Majorities of respondents across all demographic groups also linked the war to a range of serious national risks: 61 percent said it has increased the threat of terrorist attacks targeting Americans, 60 percent said it raises the risk of the U.S. economy tipping into recession, and 56 percent said it has damaged the United States’ relationships with its key global allies.
A deeper breakdown of polling data exposes a particularly troubling trend for the Trump administration: the war has almost no support outside the president’s most dedicated base. 91 percent of self-identified Democrats now label the conflict a mistake, and 71 percent of independent voters – a large majority of whom were undecided when the war began – have also turned against it, leaving just 24 percent of independents in support.
Even within the Republican Party, the war has created a sharp divide. 86 percent of self-identified MAGA Republicans still back the conflict, but moderate non-MAGA Republicans are deeply split: 50 percent still call the war the right decision, while 49 percent now view it as a mistake. Many of these Republican skeptics were rattled by Trump’s threatening remark last month that “a whole civilization will die tonight” if Iran refused to accept a negotiating deal on his terms. A majority of all Republicans, 53 percent, said they viewed that incendiary threat negatively.
It remains unclear whether even Trump’s most loyal supporters will continue backing the war if the conflict drags on, and recent public remarks from top administration officials suggest the White House remains in denial about the scale of public opposition. On Thursday, Defense Secretary Pete Hegseth appeared before Congress, where Senator Kirsten Gillibrand, a New York Democrat, pressed him on the administration’s failure to build broad public support for the conflict, noting that three out of five Americans now oppose it. Hegseth rejected the premise outright, claiming “I believe we do have the support of the American people.” He pushed back on critics by noting the conflict is only two months old, arguing that calls for withdrawal are premature – a curious framing, given Trump himself initially claimed the war would last only four to five weeks.
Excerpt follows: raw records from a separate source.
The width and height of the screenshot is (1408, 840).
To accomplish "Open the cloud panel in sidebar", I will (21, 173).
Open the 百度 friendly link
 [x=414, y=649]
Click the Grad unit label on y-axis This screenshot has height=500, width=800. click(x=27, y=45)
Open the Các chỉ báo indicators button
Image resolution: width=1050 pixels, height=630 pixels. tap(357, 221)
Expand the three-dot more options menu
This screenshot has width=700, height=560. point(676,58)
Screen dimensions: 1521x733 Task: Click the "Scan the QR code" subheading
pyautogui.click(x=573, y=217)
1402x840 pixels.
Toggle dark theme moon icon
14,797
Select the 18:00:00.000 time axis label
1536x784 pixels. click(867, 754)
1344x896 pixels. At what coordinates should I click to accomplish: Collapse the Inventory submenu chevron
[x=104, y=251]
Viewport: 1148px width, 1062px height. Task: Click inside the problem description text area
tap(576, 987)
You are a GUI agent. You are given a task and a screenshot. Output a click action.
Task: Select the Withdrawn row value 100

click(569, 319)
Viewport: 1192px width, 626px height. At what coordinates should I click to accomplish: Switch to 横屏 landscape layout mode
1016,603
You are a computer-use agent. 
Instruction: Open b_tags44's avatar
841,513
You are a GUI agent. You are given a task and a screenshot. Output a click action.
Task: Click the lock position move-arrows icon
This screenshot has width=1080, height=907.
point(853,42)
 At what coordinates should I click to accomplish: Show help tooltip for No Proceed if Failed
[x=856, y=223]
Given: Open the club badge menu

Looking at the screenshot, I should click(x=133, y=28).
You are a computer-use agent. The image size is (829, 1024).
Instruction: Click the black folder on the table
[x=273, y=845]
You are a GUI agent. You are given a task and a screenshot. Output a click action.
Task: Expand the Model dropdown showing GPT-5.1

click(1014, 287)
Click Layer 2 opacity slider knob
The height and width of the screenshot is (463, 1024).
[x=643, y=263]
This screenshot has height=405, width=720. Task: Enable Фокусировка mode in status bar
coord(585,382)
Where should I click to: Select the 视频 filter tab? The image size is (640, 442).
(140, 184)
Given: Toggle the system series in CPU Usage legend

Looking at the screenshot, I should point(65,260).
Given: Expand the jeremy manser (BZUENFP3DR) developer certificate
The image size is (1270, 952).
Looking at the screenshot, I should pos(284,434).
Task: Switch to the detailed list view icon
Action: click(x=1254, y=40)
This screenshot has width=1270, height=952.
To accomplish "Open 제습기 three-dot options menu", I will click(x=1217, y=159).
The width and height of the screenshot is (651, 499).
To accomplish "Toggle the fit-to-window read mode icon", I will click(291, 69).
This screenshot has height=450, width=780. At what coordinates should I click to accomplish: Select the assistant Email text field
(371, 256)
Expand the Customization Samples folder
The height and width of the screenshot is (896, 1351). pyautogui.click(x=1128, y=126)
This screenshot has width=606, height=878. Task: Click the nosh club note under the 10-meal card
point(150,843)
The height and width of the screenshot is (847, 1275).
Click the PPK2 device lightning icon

During his testimony, Hegseth compared the Iran conflict to past long-running U.S. wars, arguing “Iraq took how many years? Afghanistan took how many years? And they were nebulous missions that people went along with. This is different.” That claim of a clear mission, however, falls flat: the Trump administration has offered a constantly shifting set of justifications for the war, ranging from regime change in Tehran, defending Iranian anti-government protesters, destroying Iran’s nuclear program, eliminating its ballistic missile arsenal, seizing Iranian oil fields, defending Israel, and reopening the Strait of Hormuz.